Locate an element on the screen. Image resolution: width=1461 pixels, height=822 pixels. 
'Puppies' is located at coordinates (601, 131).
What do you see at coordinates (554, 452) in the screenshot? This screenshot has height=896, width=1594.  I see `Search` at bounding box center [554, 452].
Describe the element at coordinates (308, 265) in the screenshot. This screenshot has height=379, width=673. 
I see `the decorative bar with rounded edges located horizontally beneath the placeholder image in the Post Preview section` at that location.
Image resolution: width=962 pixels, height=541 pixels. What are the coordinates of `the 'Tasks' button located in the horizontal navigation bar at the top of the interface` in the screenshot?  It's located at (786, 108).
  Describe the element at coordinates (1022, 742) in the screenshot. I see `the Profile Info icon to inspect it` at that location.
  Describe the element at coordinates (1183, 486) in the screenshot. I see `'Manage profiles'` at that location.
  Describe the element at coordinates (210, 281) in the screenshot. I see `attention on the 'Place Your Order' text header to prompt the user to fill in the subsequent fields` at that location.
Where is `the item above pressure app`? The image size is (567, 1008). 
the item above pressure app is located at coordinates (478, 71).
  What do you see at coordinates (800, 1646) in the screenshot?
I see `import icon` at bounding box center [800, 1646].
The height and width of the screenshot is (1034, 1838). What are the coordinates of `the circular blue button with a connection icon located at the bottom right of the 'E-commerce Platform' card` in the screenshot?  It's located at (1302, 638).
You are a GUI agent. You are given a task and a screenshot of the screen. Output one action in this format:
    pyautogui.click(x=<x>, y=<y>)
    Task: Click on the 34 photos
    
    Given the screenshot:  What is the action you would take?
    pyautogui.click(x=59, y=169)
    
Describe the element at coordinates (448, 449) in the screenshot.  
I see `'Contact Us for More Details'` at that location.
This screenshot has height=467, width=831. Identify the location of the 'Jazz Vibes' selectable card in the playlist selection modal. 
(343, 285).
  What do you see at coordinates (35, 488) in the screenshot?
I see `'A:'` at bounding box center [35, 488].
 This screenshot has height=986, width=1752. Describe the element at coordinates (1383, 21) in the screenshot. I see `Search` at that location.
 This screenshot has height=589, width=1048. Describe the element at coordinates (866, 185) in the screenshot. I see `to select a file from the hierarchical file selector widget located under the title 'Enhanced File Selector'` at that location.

◇ ◇ ◇ ◇ ◇

_TO DO:_
Transcribe the listing above exactly as it stands, line for line.

_RESPONSE BELOW:_
Locate an element on the screen. Image resolution: width=1461 pixels, height=822 pixels. 
'Puppies' is located at coordinates (601, 131).
What do you see at coordinates (554, 452) in the screenshot? This screenshot has height=896, width=1594.  I see `Search` at bounding box center [554, 452].
Describe the element at coordinates (308, 265) in the screenshot. This screenshot has height=379, width=673. 
I see `the decorative bar with rounded edges located horizontally beneath the placeholder image in the Post Preview section` at that location.
Image resolution: width=962 pixels, height=541 pixels. What are the coordinates of `the 'Tasks' button located in the horizontal navigation bar at the top of the interface` in the screenshot?  It's located at (786, 108).
  Describe the element at coordinates (1022, 742) in the screenshot. I see `the Profile Info icon to inspect it` at that location.
  Describe the element at coordinates (1183, 486) in the screenshot. I see `'Manage profiles'` at that location.
  Describe the element at coordinates (210, 281) in the screenshot. I see `attention on the 'Place Your Order' text header to prompt the user to fill in the subsequent fields` at that location.
Where is `the item above pressure app`? The image size is (567, 1008). 
the item above pressure app is located at coordinates (478, 71).
  What do you see at coordinates (800, 1646) in the screenshot?
I see `import icon` at bounding box center [800, 1646].
The height and width of the screenshot is (1034, 1838). What are the coordinates of `the circular blue button with a connection icon located at the bottom right of the 'E-commerce Platform' card` in the screenshot?  It's located at (1302, 638).
You are a GUI agent. You are given a task and a screenshot of the screen. Output one action in this format:
    pyautogui.click(x=<x>, y=<y>)
    Task: Click on the 34 photos
    
    Given the screenshot:  What is the action you would take?
    pyautogui.click(x=59, y=169)
    
Describe the element at coordinates (448, 449) in the screenshot.  
I see `'Contact Us for More Details'` at that location.
This screenshot has height=467, width=831. Identify the location of the 'Jazz Vibes' selectable card in the playlist selection modal. 
(343, 285).
  What do you see at coordinates (35, 488) in the screenshot?
I see `'A:'` at bounding box center [35, 488].
 This screenshot has height=986, width=1752. Describe the element at coordinates (1383, 21) in the screenshot. I see `Search` at that location.
 This screenshot has height=589, width=1048. Describe the element at coordinates (866, 185) in the screenshot. I see `to select a file from the hierarchical file selector widget located under the title 'Enhanced File Selector'` at that location.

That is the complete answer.